Le raton laveur, hôte de plus en plus envahissant en Belgique
Garde forestier dans le Sud de la Belgique, Thierry Petit est de plus en plus sollicité pour éliminer des ratons laveurs. Ce mammifère, classé comme espèce exotique envahissante en Europe, prolifère en Wallonie au risque de menacer la biodiversité et de transmettre des maladies.
"On ne peut plus répondre à toutes les sollicitations", explique cet agent sur le site forestier de la Barrière Mathieu, à Tenneville.
"On n'intervient plus quand il s'agit juste de quelqu'un qui signale des ratons laveurs dans son jardin. On va réduire les populations là où il a un risque réel pour la cigogne noire, pour l'hirondelle des rivages, là où on peut vraiment protéger un habitat".
Ces animaux omnivores, connus pour leur masque noir et leur queue rayée, sont apparus en Belgique dans les années 1980 et leur population dans le Sud du pays est estimée à des dizaines de milliers d'individus. Excellents grimpeurs, très agiles, ils peuvent aussi causer des nuisances dans les jardins et entrer dans les habitations par les chatières notamment.
Une partie de la population de ratons laveurs provient d'Allemagne, où ils avaient été introduits dans les années 1930 comme nouvelle espèce de chasse et pour la production de fourrure, rappelle Vinciane Schockert, biologiste. L'autre foyer a été une base militaire dans l'Aisne en France où des soldats américains avaient apporté ces mascottes et les y ont laissées dans les années 1960.
"A partir de 2005, on a commencé à voir beaucoup d'empreintes le long des cours d'eau et à apercevoir des ratons laveurs victimes de collisions sur les routes, indicateur que la population se développe. Elle a aussi été favorisée par la succession d'hivers doux", poursuit l'experte.
- "Bonne bouille" -
La scientifique mène des études pour mesurer l'impact de ce mammifère sur les espèces sensibles, comme la chouette hulotte ou le cincle plongeur, un oiseau qui fait des nids très bas dans les berges des cours d'eau, facilement accessibles pour les ratons laveurs.
Face à cette prolifération, les autorités wallonnes ont annoncé préparer un plan d'action.

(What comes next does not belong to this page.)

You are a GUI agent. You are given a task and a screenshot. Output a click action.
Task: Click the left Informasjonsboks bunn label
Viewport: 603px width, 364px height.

"C'est un animal qui a une bonne bouille. Malheureusement les espèces exotiques envahissantes (...) sont l'une des cinq principales causes de dégradation de la biodiversité à l'échelle mondiale", rappelle la ministre wallonne de l'Environnement, Céline Tellier, lors d'un entretien avec l'AFP à Namur.
Il s'agit de "sensibiliser la population avec des gestes simples: éviter de nourrir les ratons laveurs, protéger les entrées de la maison la nuit, toute une série de dispositions pour éviter d'aggraver la situation", indique-t-elle.
"Aujourd'hui l'espèce est tellement répandue dans notre territoire qu'on doit apprendre à vivre avec, mais en même temps apprendre à la gérer aux endroits où elle pose le plus de problèmes et éviter de multiplier sa propagation", poursuit la ministre.
Quand il y a "nécessité de détruire certains individus" parmi les ratons laveurs, cela doit se faire "de la manière la plus éthique possible", souligne la ministre écologiste, ajoutant qu'une "réflexion est en cours avec le conseil du bien-être animal en Wallonie" à ce propos.
Chasseur dans la région de Ciney (Sud), Simon Taviet va régulièrement relever son piège à ratons laveurs. Ce matin-là, à son arrivée, l'un d'eux est coincé dans la cage. Le jeune homme de 18 ans, armé d'une carabine, abat l'animal ainsi piégé.
"On limite leur présence à cause des maladies qu'ils peuvent transmettre, et les dégâts qu'ils peuvent occasionner sur les cultures", explique l'étudiant en agronomie et environnement. "Ils portent atteinte aux espèces indigènes", ajoute-t-il. Lui-même s'est fait mordre au doigt par un raton laveur qui s'en était pris à son chien lors d'une battue.
Pour Benoît Petit, président du Royal Saint-Hubert Club de Belgique, principale association de chasseurs du pays, "il serait temps que la région wallonne organise un service de piégeage et de régulation des ratons laveurs".
"Un citoyen qui en a marre, il va le piéger, et après? Il ne va pas utiliser une arme à feu, ni payer un vétérinaire pour une injection", dit-il. "Il faut limiter l'explosion démographique et l'extension géographique", plaide-t-il.